■ **Task instructions**
With the pictures excluded, retype the records that follow exactly.

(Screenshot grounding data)
════════════════════

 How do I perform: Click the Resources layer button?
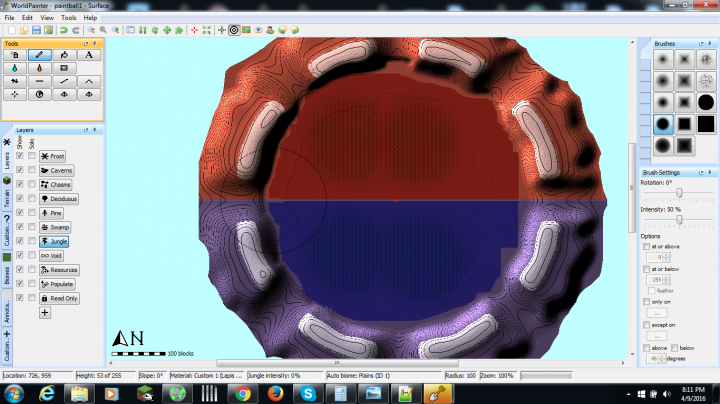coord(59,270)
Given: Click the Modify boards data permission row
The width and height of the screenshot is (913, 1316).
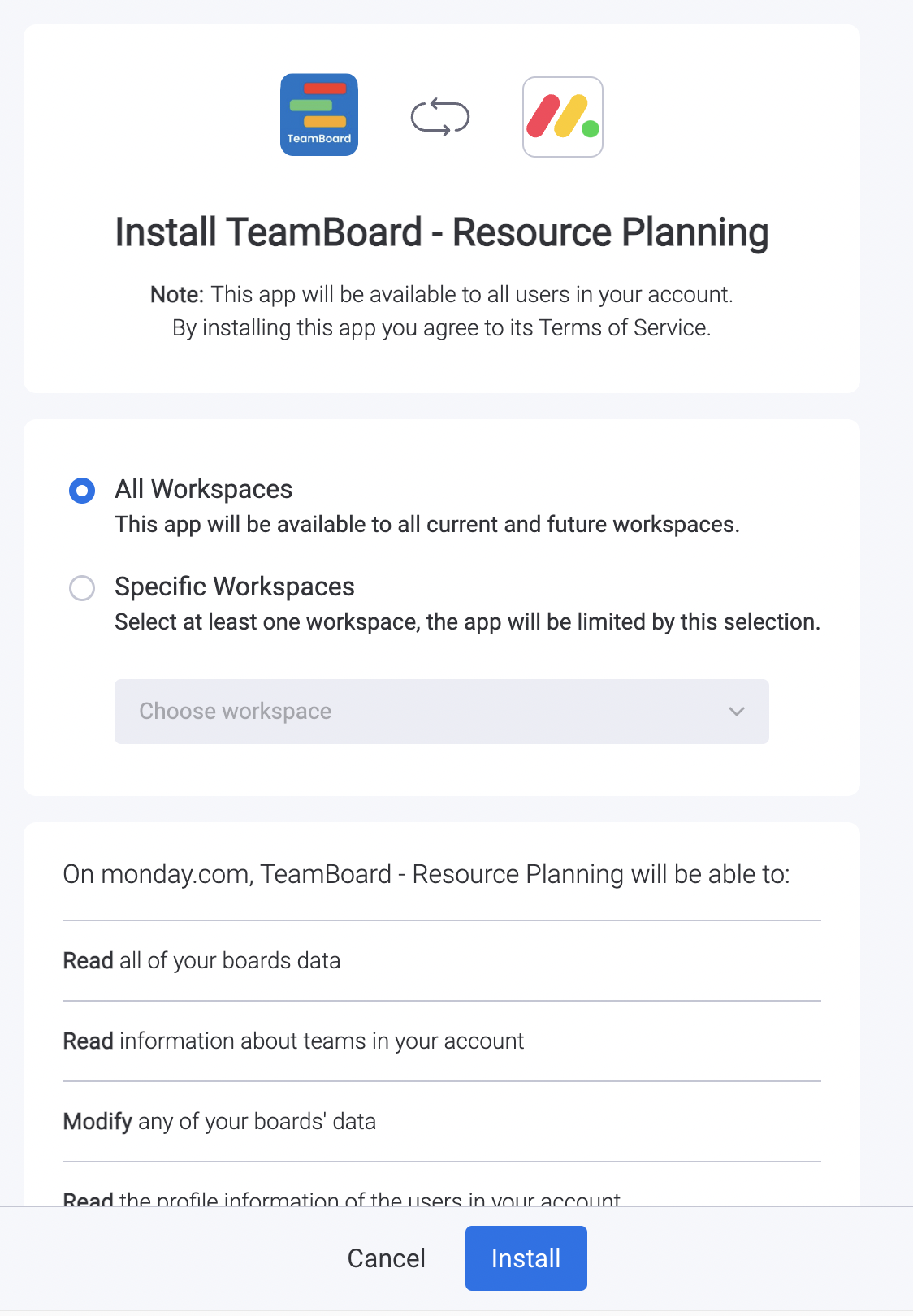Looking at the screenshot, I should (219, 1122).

════════════════════

■ **Exercise result**
 How do I perform: Click the Resources layer button?
coord(59,270)
Given: Click the Modify boards data permission row
The width and height of the screenshot is (913, 1316).
Looking at the screenshot, I should (219, 1122).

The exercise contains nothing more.